▶ [Requirements]: Copy out every row below, requests included, and add 41 to each coordinate in the answers. Leave the pictures out.

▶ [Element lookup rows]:

-----

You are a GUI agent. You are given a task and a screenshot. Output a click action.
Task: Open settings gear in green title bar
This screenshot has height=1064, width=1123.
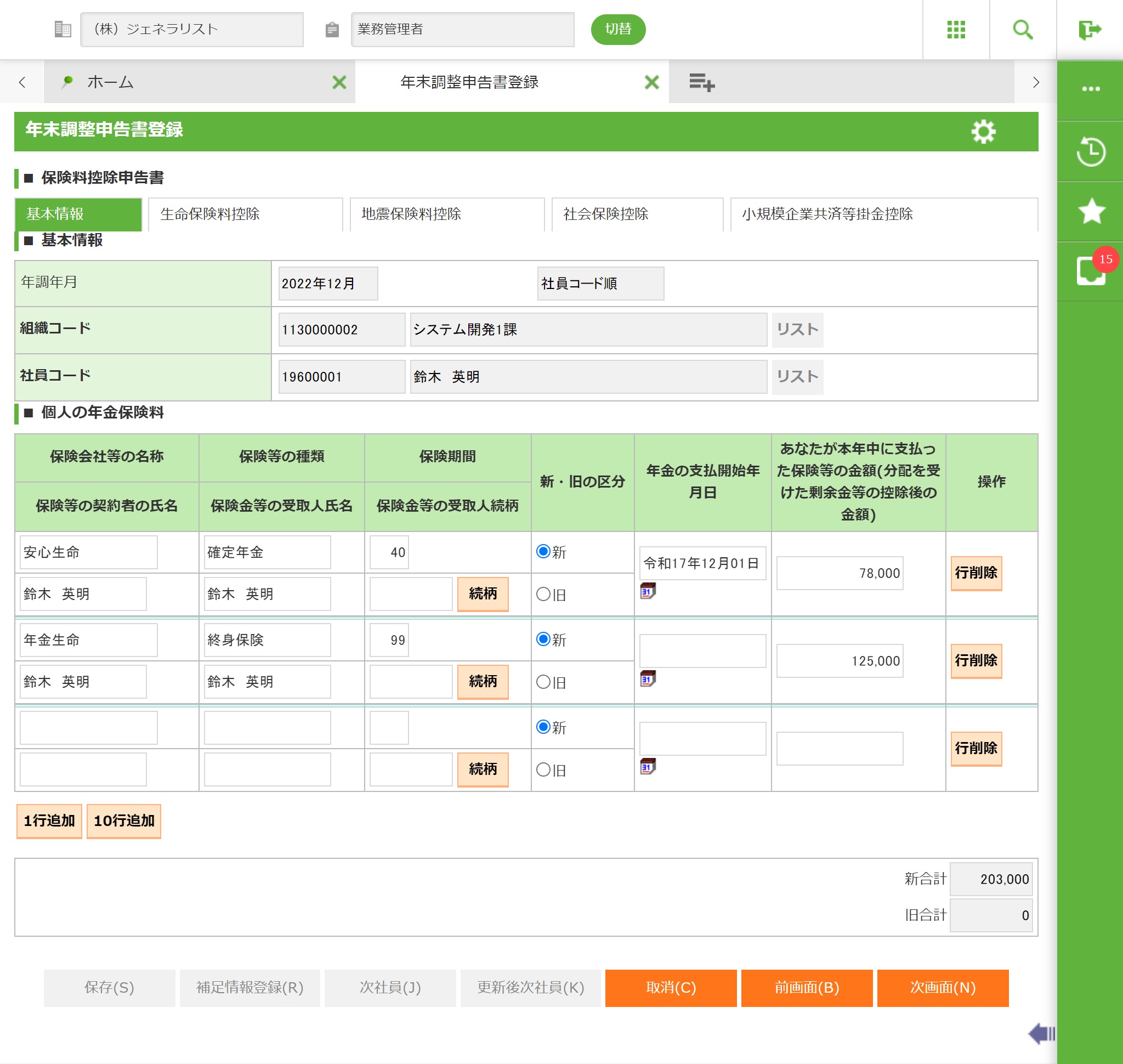click(983, 132)
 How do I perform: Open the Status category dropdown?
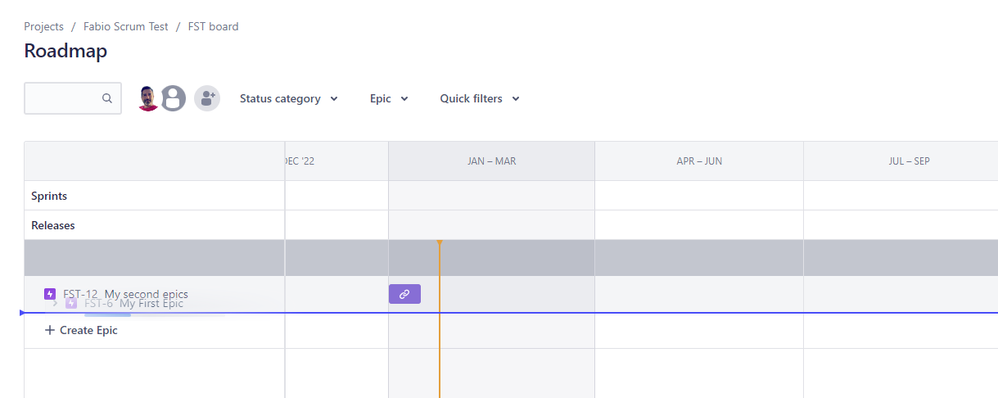click(289, 99)
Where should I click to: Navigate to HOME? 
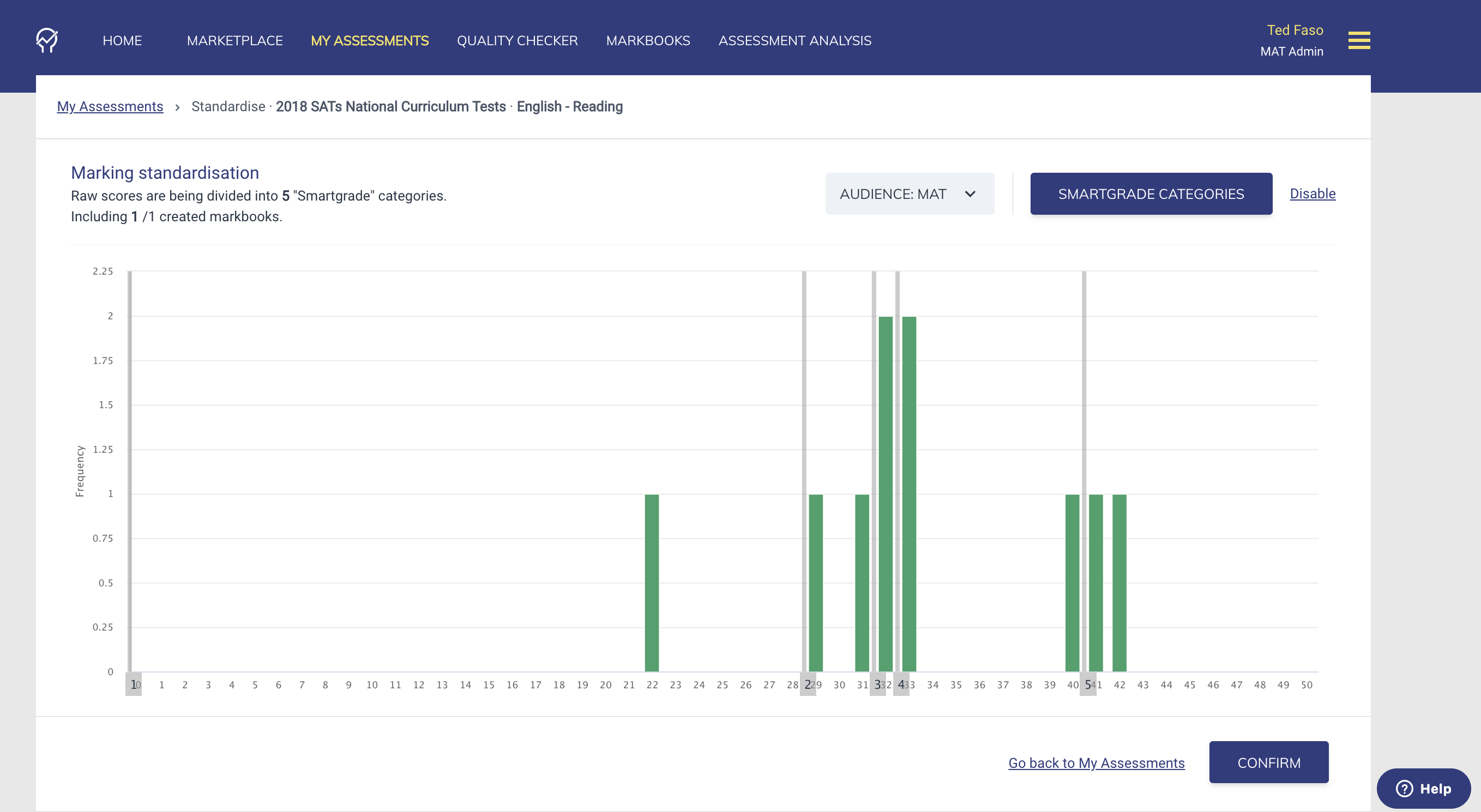122,40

-----

▶ [Exercise response]:
You are a GUI agent. You are given a task and a screenshot. Output a click action.
Task: Open settings gear in green title bar
This screenshot has height=1064, width=1123.
click(1024, 173)
 How do I perform: Open the Status category dropdown?
click(330, 140)
Where should I click to: Navigate to HOME? 
163,81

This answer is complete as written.